Je ne peux pas m’empêcher de vous faire observer comment la chaîne Histoire présente son émission spéciale de ce soir. Voyez plutôt :
20h35, « L’Orchestre rouge.
Actif
pendant la seconde guerre mondiale, Orchestre rouge, le principal
mouvement résistant allemand, a fourni aux Alliés de nombreux et
précieux renseignements.»
Voilà.
« Le principal mouvement résistant allemand ». Donc, classé d’office du
côté du Bien. Parce qu’être résistant, c’est chargé de plein de valeur
positive. Etre espion, c’est nettement moins bien vu. C’est réservé au
camp du Mal. Les communistes à la nationalité incertaine qui espionnent
en temps de guerre pour Staline sont des résistants et non des espions.
J’espère que tout le monde aura bien compris la nuance.
Voici ci-après un portrait très succinct du créateur « résistant » d’Orchestre rouge (tiré de Révolutionnaires juifs).

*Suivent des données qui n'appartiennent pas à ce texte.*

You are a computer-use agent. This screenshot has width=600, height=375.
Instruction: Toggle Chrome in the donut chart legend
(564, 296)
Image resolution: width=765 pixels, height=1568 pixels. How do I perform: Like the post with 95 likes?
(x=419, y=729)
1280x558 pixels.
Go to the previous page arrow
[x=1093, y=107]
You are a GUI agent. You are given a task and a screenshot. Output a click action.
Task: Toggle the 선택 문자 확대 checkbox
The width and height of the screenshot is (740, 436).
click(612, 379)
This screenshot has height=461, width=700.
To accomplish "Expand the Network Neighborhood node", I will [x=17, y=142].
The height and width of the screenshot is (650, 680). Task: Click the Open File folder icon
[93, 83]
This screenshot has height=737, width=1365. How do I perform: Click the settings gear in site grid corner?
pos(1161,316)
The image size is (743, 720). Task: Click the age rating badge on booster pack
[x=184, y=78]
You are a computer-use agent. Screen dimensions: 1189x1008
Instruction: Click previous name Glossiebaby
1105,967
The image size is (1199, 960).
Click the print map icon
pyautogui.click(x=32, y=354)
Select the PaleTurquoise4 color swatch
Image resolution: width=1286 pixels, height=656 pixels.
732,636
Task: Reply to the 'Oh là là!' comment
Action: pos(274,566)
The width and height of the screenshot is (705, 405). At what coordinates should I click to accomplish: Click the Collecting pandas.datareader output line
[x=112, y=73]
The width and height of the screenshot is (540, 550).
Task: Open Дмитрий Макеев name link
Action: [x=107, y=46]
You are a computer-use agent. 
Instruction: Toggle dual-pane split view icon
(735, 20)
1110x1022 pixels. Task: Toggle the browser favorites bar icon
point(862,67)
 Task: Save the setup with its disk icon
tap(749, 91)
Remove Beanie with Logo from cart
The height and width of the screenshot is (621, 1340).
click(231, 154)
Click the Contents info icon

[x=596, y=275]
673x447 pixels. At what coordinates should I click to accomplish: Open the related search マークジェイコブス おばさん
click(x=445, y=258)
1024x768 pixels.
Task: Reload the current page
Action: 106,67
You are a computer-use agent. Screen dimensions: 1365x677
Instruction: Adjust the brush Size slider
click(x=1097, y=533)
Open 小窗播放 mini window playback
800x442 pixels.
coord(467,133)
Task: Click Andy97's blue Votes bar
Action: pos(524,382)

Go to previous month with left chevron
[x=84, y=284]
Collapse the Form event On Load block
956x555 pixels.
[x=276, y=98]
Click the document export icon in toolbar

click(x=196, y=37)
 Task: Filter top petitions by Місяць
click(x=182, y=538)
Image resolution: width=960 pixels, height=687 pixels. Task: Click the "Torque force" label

Vous noterez comme moi au passage que les zaffreux nazis ne l'ont pas
trop malmené. Tandis que Staline, lui, ne l'a pas raté. Curieux.
LEOPOLD TREPPER, chef de l’Orchestre rouge
Le futur organisateur du réseau d’espionnage Orchestre rouge naît en 1904 dans une famille juive de Galicie.
Il
rejoint les bolcheviks peu après la révolution d’Octobre et travaille
durant un certain temps dans les mines de Galicie. En 1923 - il a
dix-neuf ans - il organise une grève et connaît la prison.
L’année suivante, il s’embarque pour la Palestine, en tant que membre de Hashomer Hatzair,
mouvement sioniste de gauche créé en Pologne en 1913. Dans ce
territoire alors sous mandat britannique, il adhère au parti communiste
qui vient tout juste de se créer et de s’affilier au Komintern. Trepper
sera finalement expulsé de Palestine par les Anglais en 1929 en raison
de ses activités subversives.
Il
se rend alors en France et y travaille avec une organisation
clandestine qui sera bientôt interdite. En 1932, il repart donc pour
Moscou où il travaillera dorénavant pour le GRU, le renseignement
militaire. Il se met à beaucoup voyager, notamment entre Paris et
Moscou, pour ses missions.
Trepper
va traverser la période des purges sans difficultés majeures. En 1938,
il est envoyé en Belgique afin d’y établir un réseau d’espionnage, celui
que les Allemands désigneront plus tard du nom célèbre de Die Rote Kapelle, l’Orchestre rouge.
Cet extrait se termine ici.